Vice Mayor of Sablayan
- In office June 30, 2001 – June 30, 2010

Personal details
- Born: April 1, 1963 (age 63) Sablayan, Occidental Mindoro, Philippines
- Party: PFP (2023–present)
- Other political affiliations: PDDS (2018–2023) Independent (2015–2018) UNA (2012–2015) Lakas (2009–2012) NPC (2007–2009) LDP (2001–2007)
- Spouse: Susan Infante
- Website: eduardogadiano.com

= Eduardo Gadiano =

Filipino politician (born 1963)

Eduardo Baltazar Gadiano (born April 1, 1963) is a Filipino politician who has served as Governor of Occidental Mindoro since 2019. He is a member of the Partido Federal ng Pilipinas. He previously served as mayor of Sablayan from 2010 to 2019.

==Career==
===Mayor of Sablayan===
Gadiano was also the former Mayor of Sablayan from 2010 to 2019. He also served three full terms as vice mayor prior to becoming the chief executive of the town. As presiding Officer of the Sangguniang Bayan of Sablayan, he was responsible for instating a 25-year moratorium on large scale mining. Despite this the national government granted an exploration permit to a mining company, with Gadiano as mayor of Sablayan refusing to accept the firm's occupation fee. The firm filed a case in a local court in response to Gadiano's resistance.
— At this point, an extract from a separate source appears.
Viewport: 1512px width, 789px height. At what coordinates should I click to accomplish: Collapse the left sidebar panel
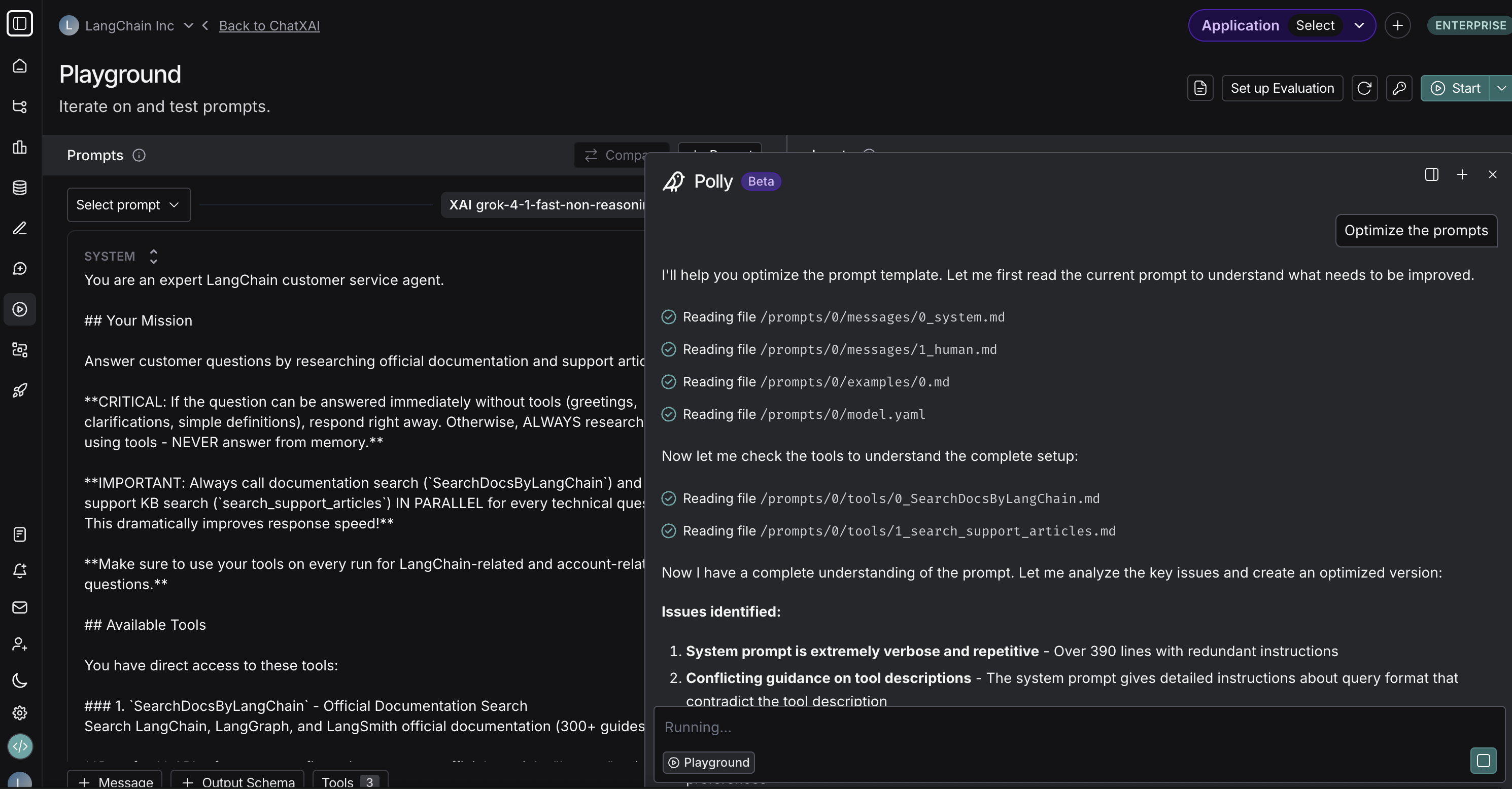click(20, 23)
===Governor of Occidental Mindoro===
Gadiano would be elected as Governor of Occidental Mindoro in 2019, under the Pederalismo ng Dugong Dakilang Samahan (PDDS) National Political Party.

As Occidental Mindoro governor, Gadiano has reached out to the national government to intervene in the dispute between power distributor Occidental Mindoro Electric Cooperative Inc. (Omeco) and power supplier Occidental Mindoro Consolidated Power Corp. (OMCPC) to help resolve the electricity situation in the province.

In 2022 elections, he supported the candidacy of Bongbong Marcos who was eventually elected as President of the Philippines.

==Personal life==
Gadiano is married to Susan Infante He is an Ilocano.